After recording some of the worst particulate matter levels in recent memory (a lot worse than Beijing), Delhi enacted a two-week pilot project that started January 1 which only allows private cars on the roads on alternate days (determined by the last digit of the licence plate).
Although the government has been saying the experiment is off to an “encouraging start” (of course they are), the reality is that the ban started at a time when workers were on holiday. Today, as these photos show, some commuters faced longer queues just to enter rail stations and extremely packed buses and trains (there was even a fake photo that made the rounds, showing what looked like impenetrably thick crowds). But the buses reportedly moved quicker and stayed on schedule because they weren’t stuck in traffic.
But the toughest challenge facing the city is enforcing the ban, which seems like an impossible task at best. There are already plenty of exemptions: women, politicians, judges, police, prison officials, and anyone who can prove they’re sick. Plus motorbikes, which can be the dirtiest form of transportation, are not included in the restrictions. Auto rickshaws are also still allowed, and becoming the alternative transport choice for many. Today, the city’s traffic police gave out about 1,231 tickets for violations.
Never in my life have I rched home in 35 mins at 630 traffic. Fewer cars on road, volunteers holding signs 'I'll make Delhi pollution free'
— Rituparna Chatterjee (@MasalaBai) January 4, 2016
Response of Delhites to #OddEven proves pessimists wrong..on hectic working day...scheme sustains its success rate
— SSYadavACBDelhi (@SSYadavACBDelhi) January 4, 2016
There’s also some question about the legality of the ban, since automakers claim their new cars meet emissions standards and shouldn’t be removed from roads at all (there’s also a diesel ban in effect hurting sales of some cars). Of course carmakers will be worried since Delhi represents one of their biggest potential markets: the city adds an estimated 1,400 cars to its streets every day.

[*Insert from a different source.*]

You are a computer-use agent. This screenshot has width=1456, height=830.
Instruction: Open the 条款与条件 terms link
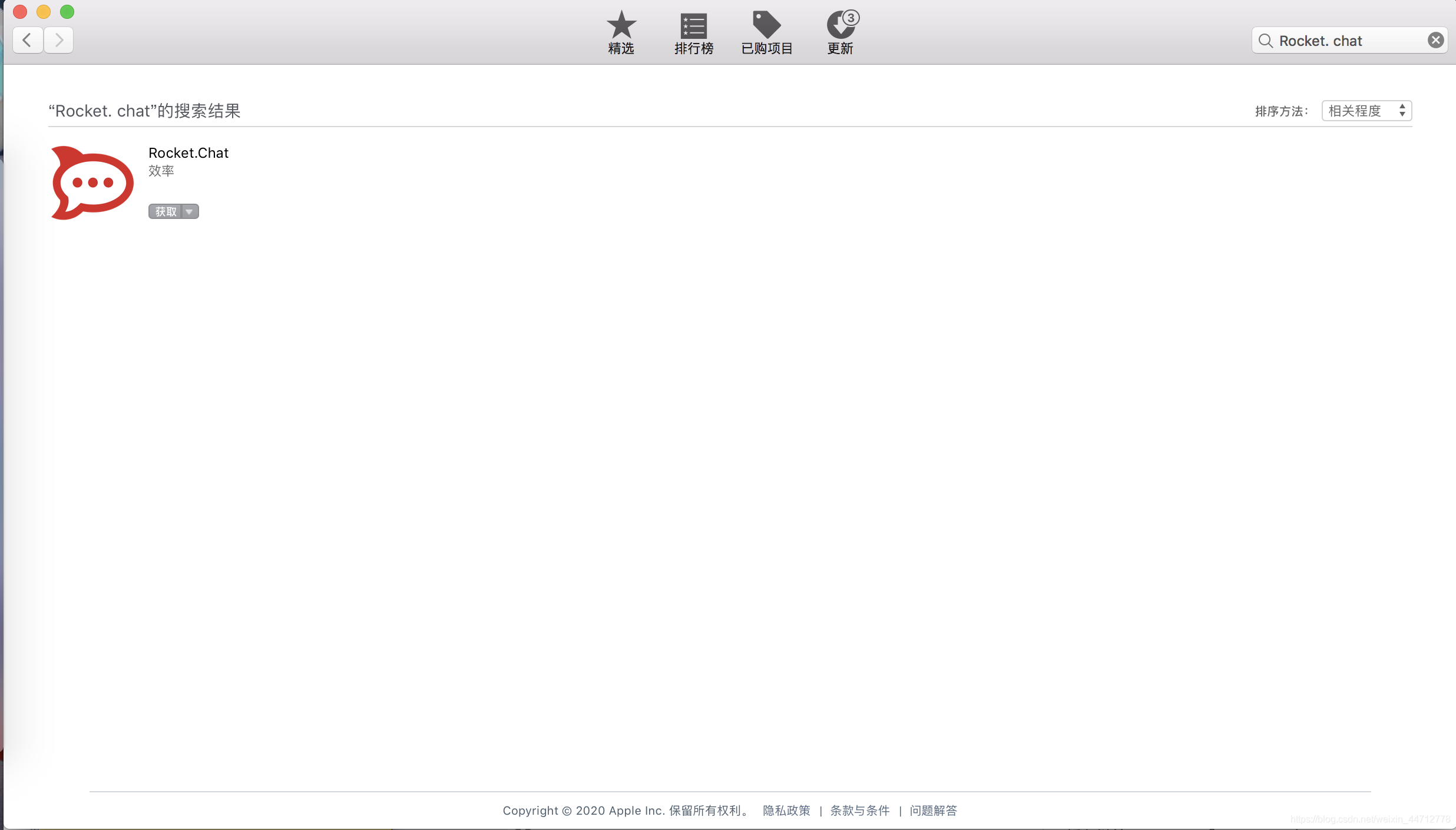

The biggest problem, however, is that this isn’t a long-term fix. Schools have been cancelled until January 15 so buses can be used as public transportation, for example. The city needs to seriously beef up its own infrastructure and provide better mobility options, not borrow school buses. And two weeks isn’t long enough for people to change their commuting habits. The worry from officials is what will happen if people find themselves inconvenienced in any way during this trial period. In many cities with similar car bans, wealthy residents simply get a second car that they can use to drive on the alternate day. Or they just buy fake plates.